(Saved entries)
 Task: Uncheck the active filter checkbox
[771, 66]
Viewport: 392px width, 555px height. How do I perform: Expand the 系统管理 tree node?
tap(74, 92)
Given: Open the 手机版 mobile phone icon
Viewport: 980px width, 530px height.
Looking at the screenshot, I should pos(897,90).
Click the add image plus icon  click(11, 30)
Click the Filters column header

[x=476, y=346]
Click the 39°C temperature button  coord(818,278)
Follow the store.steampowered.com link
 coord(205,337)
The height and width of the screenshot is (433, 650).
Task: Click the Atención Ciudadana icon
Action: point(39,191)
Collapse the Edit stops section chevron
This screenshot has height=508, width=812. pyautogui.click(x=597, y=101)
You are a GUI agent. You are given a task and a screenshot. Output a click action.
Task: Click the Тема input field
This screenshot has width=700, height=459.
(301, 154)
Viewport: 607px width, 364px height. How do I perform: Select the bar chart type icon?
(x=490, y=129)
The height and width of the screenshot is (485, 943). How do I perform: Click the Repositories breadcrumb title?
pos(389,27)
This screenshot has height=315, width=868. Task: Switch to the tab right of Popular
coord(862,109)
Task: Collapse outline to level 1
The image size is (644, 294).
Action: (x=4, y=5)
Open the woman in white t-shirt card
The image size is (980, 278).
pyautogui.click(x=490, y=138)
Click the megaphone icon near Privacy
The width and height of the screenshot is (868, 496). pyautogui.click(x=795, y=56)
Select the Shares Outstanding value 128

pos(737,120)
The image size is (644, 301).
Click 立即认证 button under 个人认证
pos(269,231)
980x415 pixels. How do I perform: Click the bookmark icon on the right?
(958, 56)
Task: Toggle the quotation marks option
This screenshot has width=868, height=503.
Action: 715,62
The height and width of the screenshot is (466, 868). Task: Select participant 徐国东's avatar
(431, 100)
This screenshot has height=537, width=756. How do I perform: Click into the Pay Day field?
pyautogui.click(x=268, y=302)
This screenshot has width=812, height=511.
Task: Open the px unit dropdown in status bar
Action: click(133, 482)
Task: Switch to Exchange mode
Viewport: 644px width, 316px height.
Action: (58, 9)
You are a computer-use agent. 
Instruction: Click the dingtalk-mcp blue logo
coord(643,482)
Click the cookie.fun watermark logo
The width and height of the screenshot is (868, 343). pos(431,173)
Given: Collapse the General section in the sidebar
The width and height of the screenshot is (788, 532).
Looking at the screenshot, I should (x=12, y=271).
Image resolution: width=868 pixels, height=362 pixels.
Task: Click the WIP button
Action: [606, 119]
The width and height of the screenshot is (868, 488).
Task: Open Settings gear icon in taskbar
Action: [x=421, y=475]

- What the task asks -
All that is wanted is the stretch of lines above from the one containing "The height and width of the screenshot is (485, 943)." through the one containing "Task: Collapse outline to level 1", duplicated exactly.

- Exercise answer -
The height and width of the screenshot is (485, 943). How do I perform: Click the Repositories breadcrumb title?
pos(389,27)
This screenshot has height=315, width=868. Task: Switch to the tab right of Popular
coord(862,109)
Task: Collapse outline to level 1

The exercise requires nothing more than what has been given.